• **Source extract**
--------------------------------------------------
He was an uncommonly handsome man. While not the equal of
Gall in magnificence and imposing stature, he was physically
perfect, an Apollo in symmetry. Furthermore he was a true type of
Indian refinement and grace. He was modest and courteous as Chief
Joseph; the difference is that he was a born warrior, while Joseph
was not. However, he was a gentle warrior, a true brave, who stood
for the highest ideal of the Sioux. Notwithstanding all that
biased historians have said of him, it is only fair to judge a man
by the estimate of his own people rather than that of his enemies.

The boyhood of Crazy Horse was passed in the days when the
western Sioux saw a white man but seldom, and then it was usually
a trader or a soldier. He was carefully brought up according to
the tribal customs. At that period the Sioux prided themselves on
the training and development of their sons and daughters, and not
a step in that development was overlooked as an excuse to bring the
child before the public by giving a feast in its honor. At such
times the parents often gave so generously to the needy that they
almost impoverished themselves, thus setting an example to the
child of self-denial for the general good. His first step alone,
the first word spoken, first game killed, the attainment of manhood
or womanhood, each was the occasion of a feast and dance in his
honor, at which the poor always benefited to the full extent of the
parents' ability.

Big-heartedness, generosity, courage, and self-denial are the
qualifications of a public servant, and the average Indian was keen
to follow this ideal. As every one knows, these characteristic
traits become a weakness when he enters a life founded upon
commerce and gain. Under such conditions the life of Crazy Horse
began. His mother, like other mothers, tender and watchful of her
boy, would never once place an obstacle in the way of his father's
severe physical training. They laid the spiritual and patriotic
foundations of his education in such a way that he early became
conscious of the demands of public service.
--------------------------------------------------
[Stored records]
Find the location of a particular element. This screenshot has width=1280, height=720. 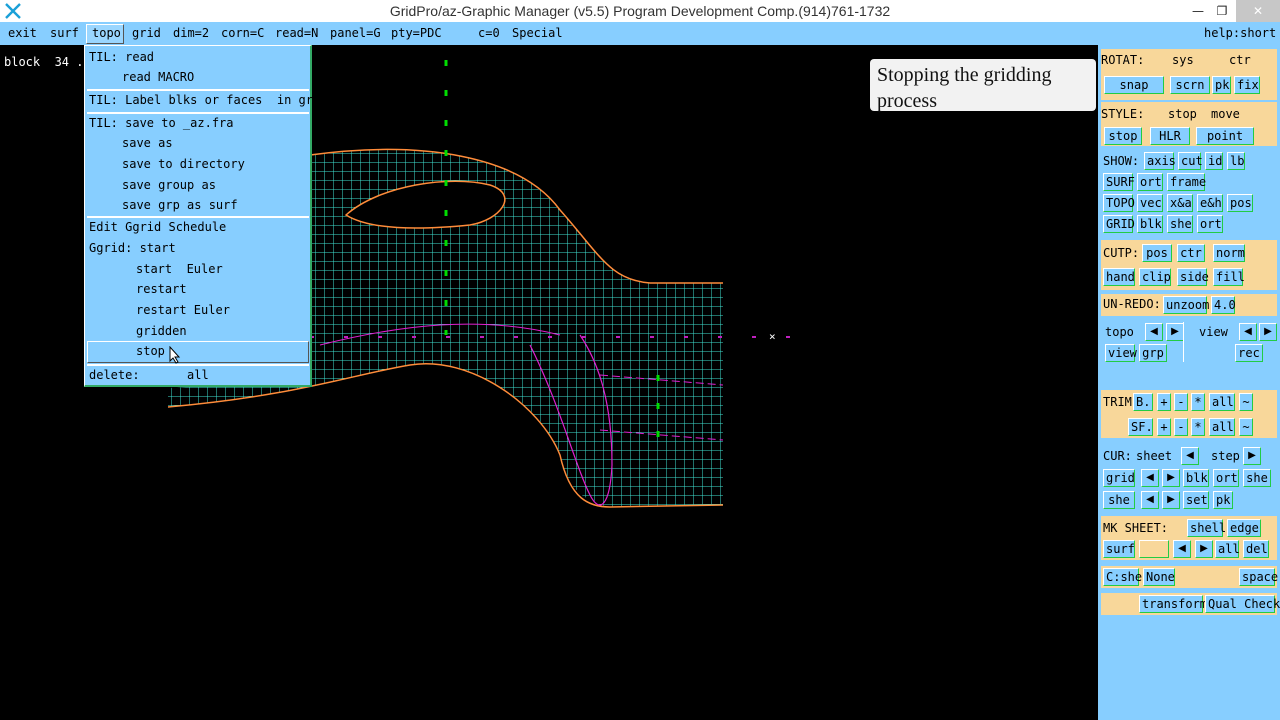

none-button: None is located at coordinates (1159, 577). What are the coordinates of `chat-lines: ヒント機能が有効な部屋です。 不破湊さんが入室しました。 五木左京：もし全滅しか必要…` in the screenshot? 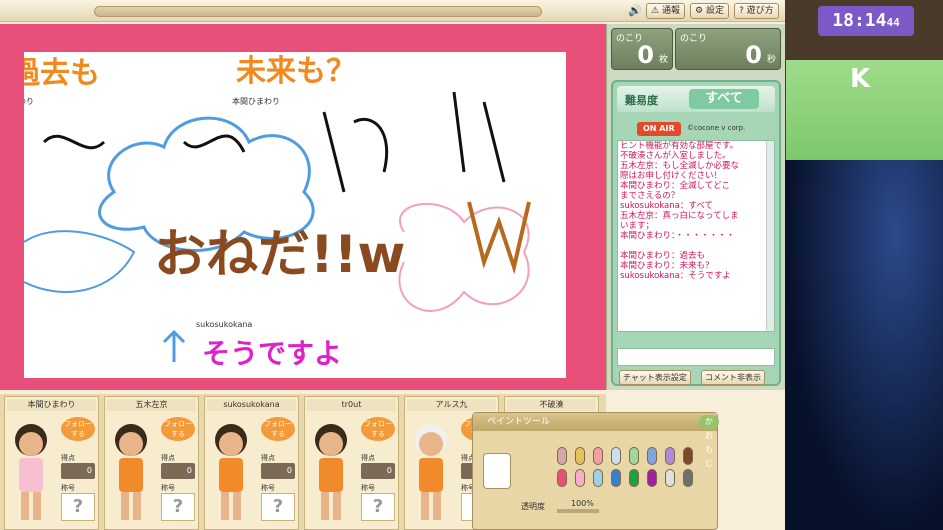 It's located at (696, 211).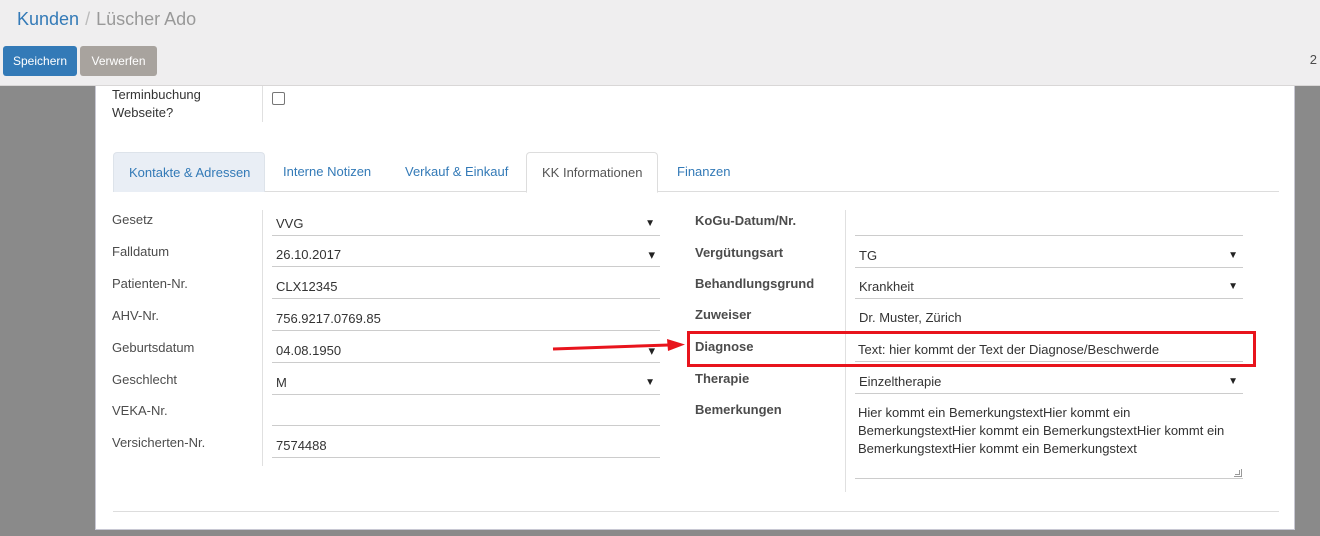 This screenshot has height=536, width=1320. I want to click on geburtsdatum-label: Geburtsdatum, so click(154, 348).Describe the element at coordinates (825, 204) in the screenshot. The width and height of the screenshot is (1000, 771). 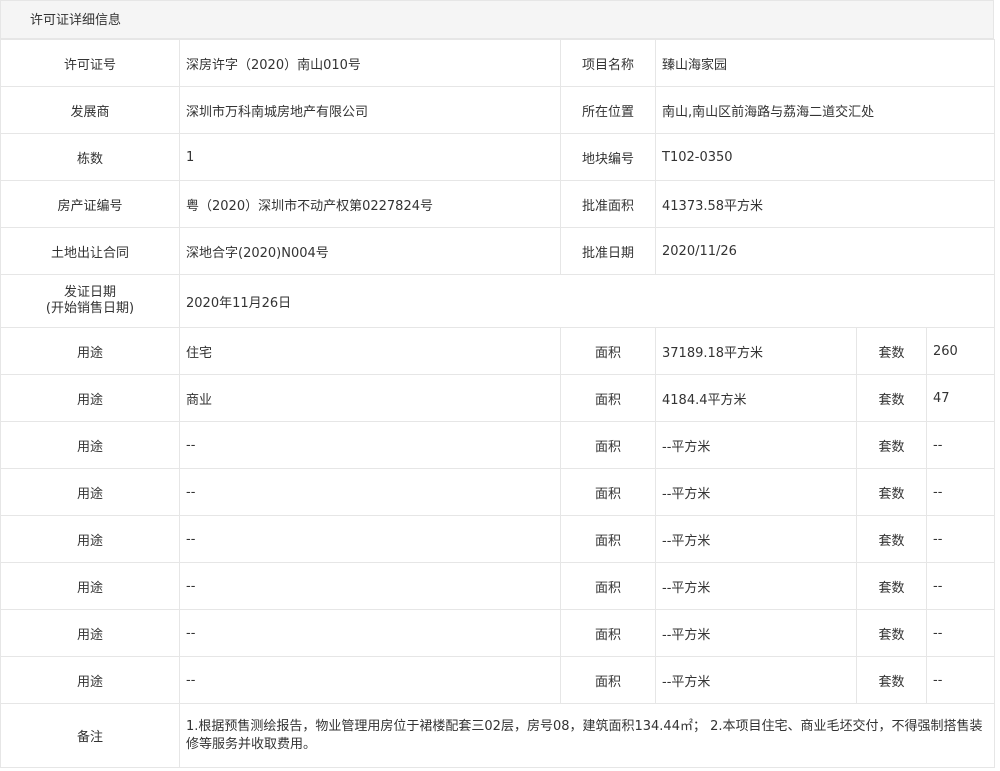
I see `approved-area-value: 41373.58平方米` at that location.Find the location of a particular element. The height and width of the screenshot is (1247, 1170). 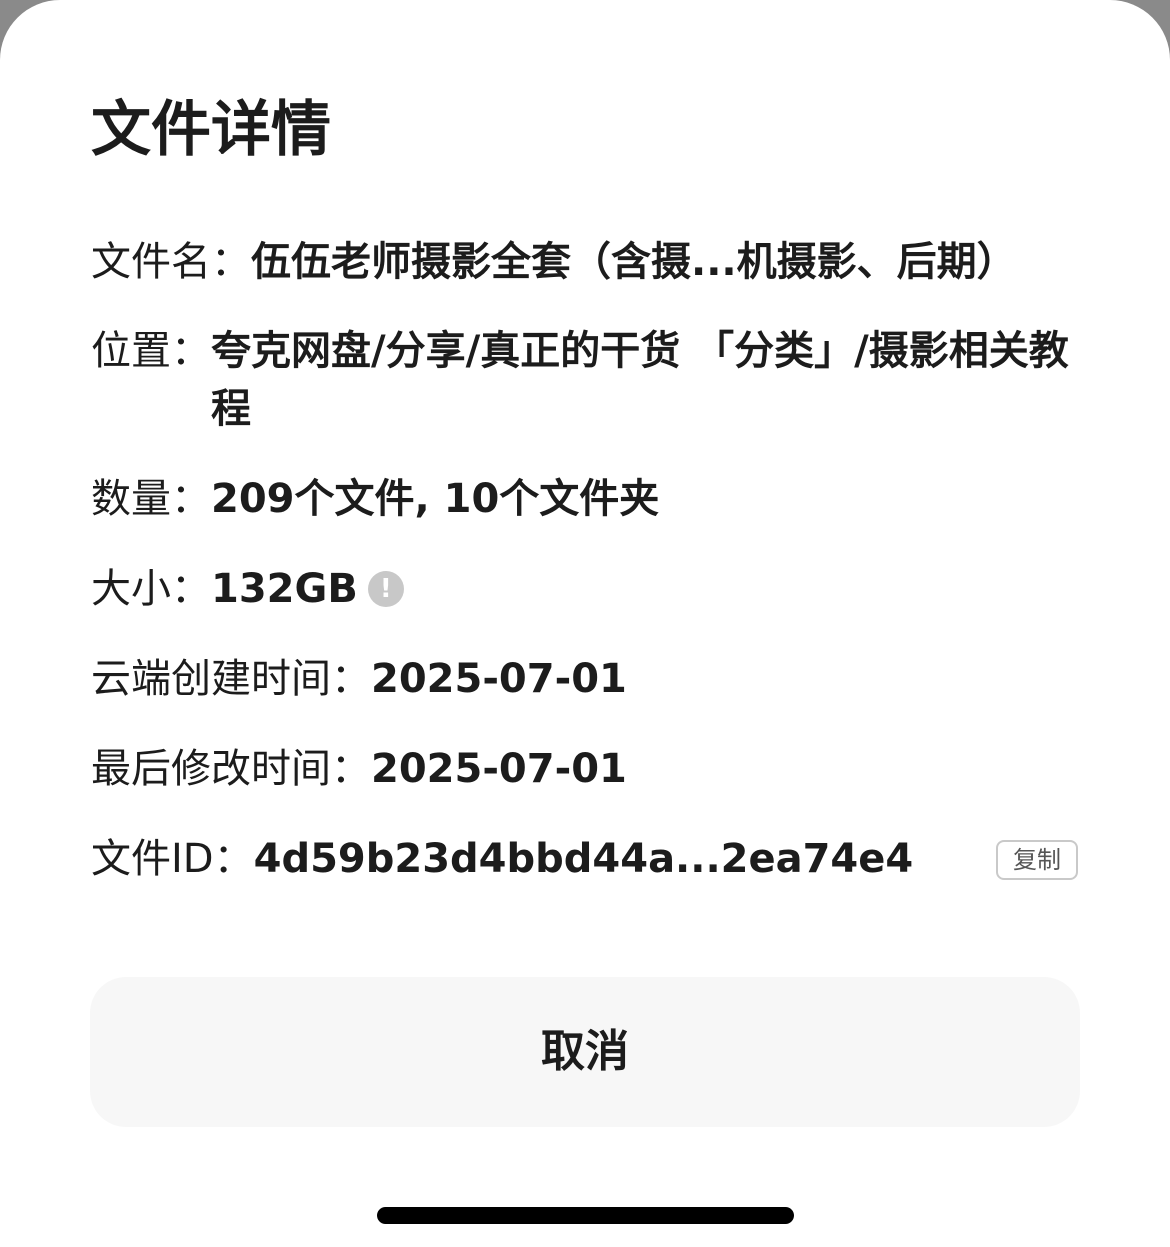

dialog-title: 文件详情 is located at coordinates (211, 130).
--------------------------------------------------
• **Assignment 1**
According to the passage on Crazy Horse, how did he differ from Chief Joseph?
• **Assignment 2**
Go on with the passage about Crazy Horse's early life, picking up right after its last sentence.
The data is not needed here.

• **Answer 1**
He was a born warrior, while Joseph was not.

• **Answer 2**
He was perhaps four or five years old when the band was snowed
in one severe winter. They were very short of food, but his father
was a tireless hunter. The buffalo, their main dependence, were
not to be found, but he was out in the storm and cold every day and
finally brought in two antelopes. The little boy got on his pet
pony and rode through the camp, telling the old folks to come to
his mother's teepee for meat. It turned out that neither his
father nor mother had authorized him to do this. Before they knew
it, old men and women were lined up before the teepee home, ready
to receive the meat, in answer to his invitation. As a result, the
mother had to distribute nearly all of it, keeping only enough for
two meals.

On the following day the child asked for food. His mother
told him that the old folks had taken it all, and added: "Remember,
my son, they went home singing praises in your name, not my name or
your father's. You must be brave. You must live up to your

Crazy Horse loved horses, and his father gave him a pony of
his own when he was very young. He became a fine horseman and
accompanied his father on buffalo hunts, holding the pack horses
while the men chased the buffalo and thus gradually learning the
art. In those days the Sioux had but few guns, and the hunting was
mostly done with bow and arrows.

Another story told of his boyhood is that when he was about
twelve he went to look for the ponies with his little brother, whom
he loved much, and took a great deal of pains to teach what he had
already learned. They came to some wild cherry trees full of ripe
fruit, and while they were enjoying it, the brothers were startled
by the growl and sudden rush of a bear. Young Crazy Horse pushed
his brother up into the nearest tree and himself sprang upon the
back of one of the horses, which was frightened and ran some
distance before he could control him. As soon as he could,
however, he turned him about and came back, yelling and swinging
his lariat over his head. The bear at first showed fight but
finally turned and ran. The old man who told me this story added
that young as he was, he had some power, so that even a grizzly did
not care to tackle him. I believe it is a fact that a silver-tip
will dare anything except a bell or a lasso line, so that accidentally
the boy had hit upon the very thing which would drive him off.

It was usual for Sioux boys of his day to wait in the field
after a buffalo hunt until sundown, when the young calves would
come out in the open, hungrily seeking their mothers. Then these
wild children would enjoy a mimic hunt, and lasso the calves or
drive them into camp. Crazy Horse was found to be a determined
little fellow, and it was settled one day among the larger boys
that they would "stump" him to ride a good-sized bull calf. He
rode the calf, and stayed on its back while it ran bawling over the
hills, followed by the other boys on their ponies, until his
strange mount stood trembling and exhausted.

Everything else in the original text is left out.